I find it hard to do anything consistently year to year. I guess I like to monkey with routines, just to keep things interesting –slash–entertaining. There is a lot of repeated work done in the garden and the food preservation kitchen, and, true to form, I tend to monkey with that too. For the most part my manipulations have the stated aim of efficiency. I do tend to keep what works, admittedly. Other times, well, I am simply prone to tinker.
And this year, I am not waiting until fall to harvest my tomato seeds. NOPE! I am doing it now, as the tomatoes ripen. I pick the biggest and most ripe fruit, slice open the bottom, squish the pulp and seeds into a glass canning jar, add a tiny bit of water, put a label and a lid on it, and…wait for science to happen. [note: I tend to get two fruits, from two different plants, just to keep my genetics open.]
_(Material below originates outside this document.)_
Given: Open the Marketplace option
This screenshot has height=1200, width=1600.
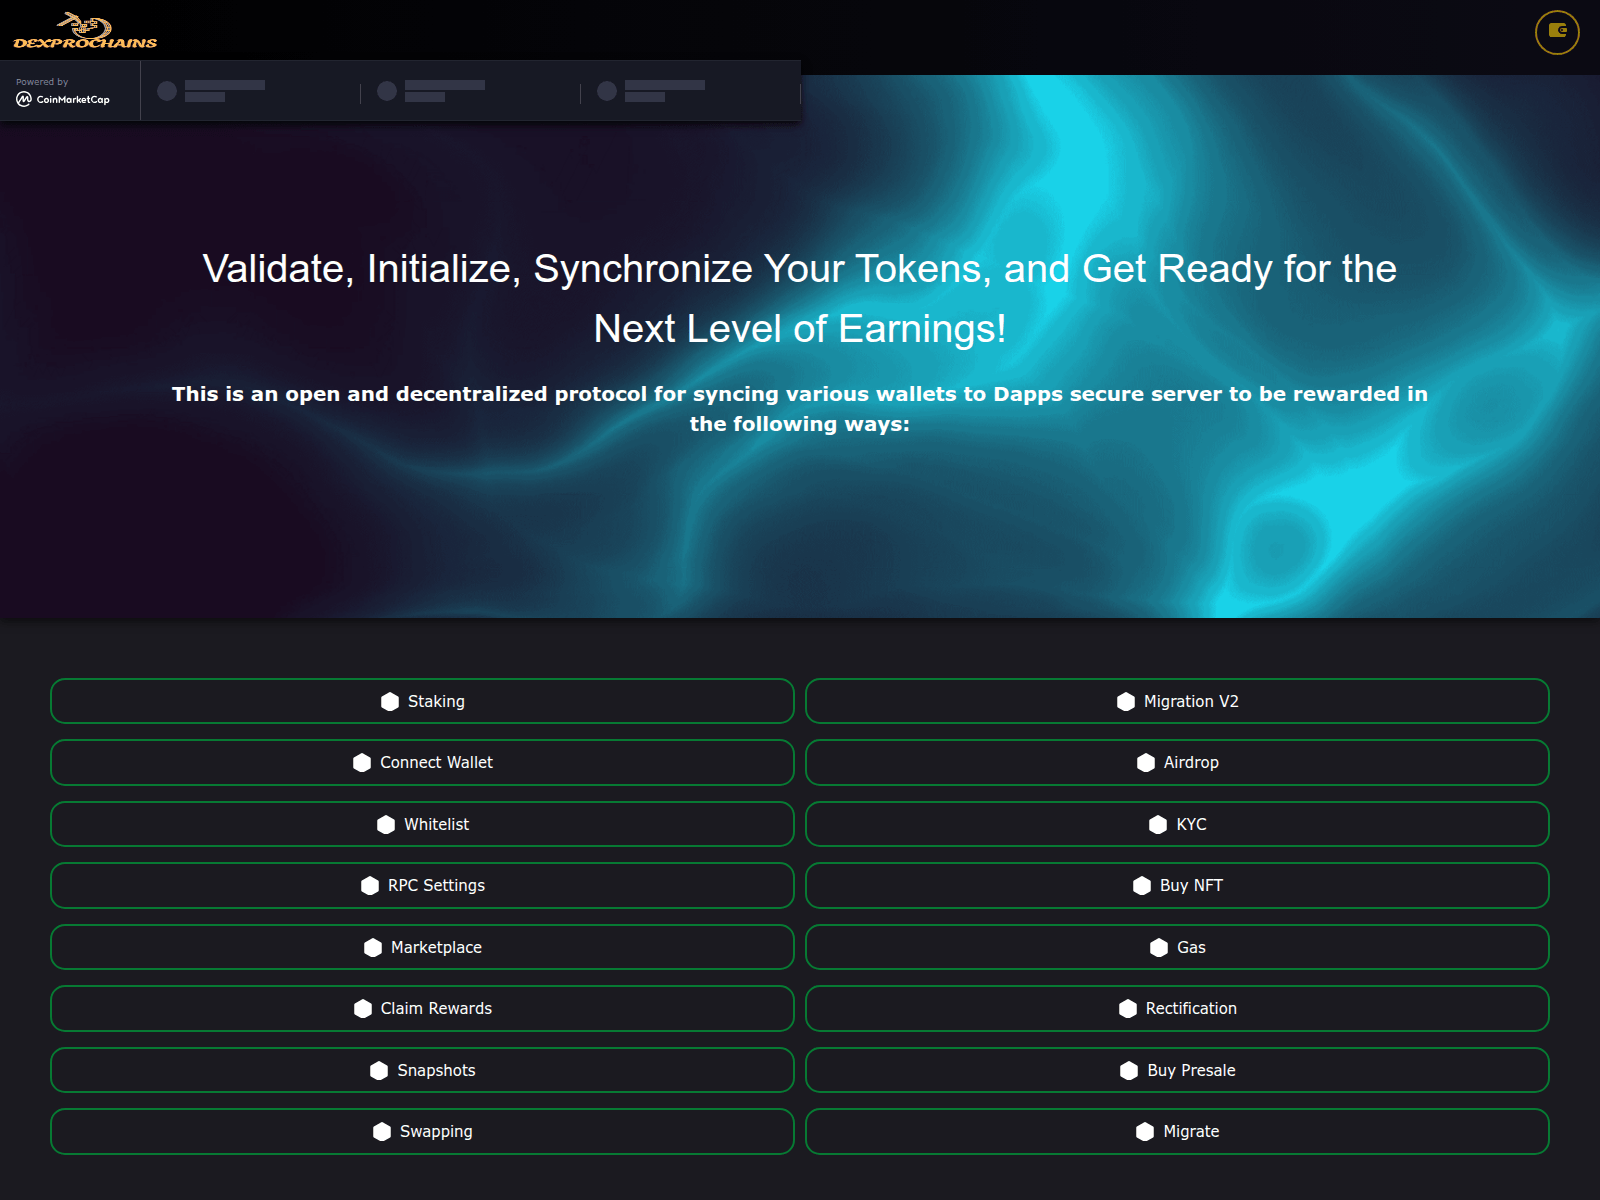Looking at the screenshot, I should [422, 947].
Granted, seeing moldering produce on one’s kitchen counter is not everyone’s cup of tea. In the general chaos that is my canning kitchen, however, this is not much of a hardship. I also have the advantage of being fully aware of how the seeds are doing: they are under my nose, after all, vying for space on the butcher block. Toward the end of the season, when I normally tackle this task, I am so fed up with tomatoes that saving their seeds is generally accompanied by my resentment of the things, with a lot of “never again” oaths thrown in. This does not work in the tomatoes’ favor, not at all. Now, well, now I have the fresh eyes and enthusiasms of a newbie!
So, after about a week, a nice blue-green mold will grace the surface layer of the watery seed pulp. Fungi Are Our Friends here, as they break down the slimy seed sack in which the seeds are floating. I take the moldy jars outside, dump the seeds into a very fine meshed colander and spray off all the goo with the hose. Then I take the seeds back indoors and let them dry a little bit. I spread them out individually onto a labeled white paper towel: they’ll stick to this, but I just cut a bit of the towel around the seed when it’s time to plant them. I let them dry fully, then I roll up the paper towel and store it in a jar in the basement with all the other seeds.